:: Task goal ::
In the response, each entry below should appear again exactly as given.

(Items from a dataset)
# # # # # # #
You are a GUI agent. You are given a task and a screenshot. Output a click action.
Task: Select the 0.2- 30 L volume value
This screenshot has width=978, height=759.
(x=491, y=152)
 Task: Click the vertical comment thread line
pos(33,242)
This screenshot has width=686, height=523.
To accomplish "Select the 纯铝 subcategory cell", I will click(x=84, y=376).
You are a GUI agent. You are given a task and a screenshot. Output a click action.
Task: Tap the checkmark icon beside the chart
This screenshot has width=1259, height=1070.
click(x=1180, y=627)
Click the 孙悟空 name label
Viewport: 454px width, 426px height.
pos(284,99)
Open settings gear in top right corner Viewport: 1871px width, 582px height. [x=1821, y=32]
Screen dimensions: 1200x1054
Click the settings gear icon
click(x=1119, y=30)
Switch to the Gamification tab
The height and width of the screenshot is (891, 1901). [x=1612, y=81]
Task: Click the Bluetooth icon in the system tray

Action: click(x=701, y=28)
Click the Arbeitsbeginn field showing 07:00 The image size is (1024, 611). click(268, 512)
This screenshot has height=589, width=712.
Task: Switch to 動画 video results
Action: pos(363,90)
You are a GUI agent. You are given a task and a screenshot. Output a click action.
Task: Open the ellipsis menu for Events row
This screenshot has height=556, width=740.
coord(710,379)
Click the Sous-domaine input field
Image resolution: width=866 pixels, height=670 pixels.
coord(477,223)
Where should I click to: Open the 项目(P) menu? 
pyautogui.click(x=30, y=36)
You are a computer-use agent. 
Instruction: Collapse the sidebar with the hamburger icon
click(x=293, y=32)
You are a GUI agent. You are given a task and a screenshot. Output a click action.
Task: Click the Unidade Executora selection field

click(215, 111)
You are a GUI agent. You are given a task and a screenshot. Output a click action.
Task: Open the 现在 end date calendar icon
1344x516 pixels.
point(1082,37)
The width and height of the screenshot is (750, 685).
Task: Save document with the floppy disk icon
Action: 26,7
# # # # # # #
:: Exercise answer ::
You are a GUI agent. You are given a task and a screenshot. Output a click action.
Task: Select the 0.2- 30 L volume value
This screenshot has width=978, height=759.
(x=491, y=152)
 Task: Click the vertical comment thread line
pos(33,242)
This screenshot has width=686, height=523.
To accomplish "Select the 纯铝 subcategory cell", I will click(x=84, y=376).
You are a GUI agent. You are given a task and a screenshot. Output a click action.
Task: Tap the checkmark icon beside the chart
This screenshot has width=1259, height=1070.
click(x=1180, y=627)
Click the 孙悟空 name label
Viewport: 454px width, 426px height.
pos(284,99)
Open settings gear in top right corner Viewport: 1871px width, 582px height. [x=1821, y=32]
Screen dimensions: 1200x1054
Click the settings gear icon
click(x=1119, y=30)
Switch to the Gamification tab
The height and width of the screenshot is (891, 1901). [x=1612, y=81]
Task: Click the Bluetooth icon in the system tray

Action: click(x=701, y=28)
Click the Arbeitsbeginn field showing 07:00 The image size is (1024, 611). click(268, 512)
This screenshot has height=589, width=712.
Task: Switch to 動画 video results
Action: pos(363,90)
You are a GUI agent. You are given a task and a screenshot. Output a click action.
Task: Open the ellipsis menu for Events row
This screenshot has height=556, width=740.
coord(710,379)
Click the Sous-domaine input field
Image resolution: width=866 pixels, height=670 pixels.
coord(477,223)
Where should I click to: Open the 项目(P) menu? 
pyautogui.click(x=30, y=36)
You are a computer-use agent. 
Instruction: Collapse the sidebar with the hamburger icon
click(x=293, y=32)
You are a GUI agent. You are given a task and a screenshot. Output a click action.
Task: Click the Unidade Executora selection field

click(215, 111)
You are a GUI agent. You are given a task and a screenshot. Output a click action.
Task: Open the 现在 end date calendar icon
1344x516 pixels.
point(1082,37)
The width and height of the screenshot is (750, 685).
Task: Save document with the floppy disk icon
Action: 26,7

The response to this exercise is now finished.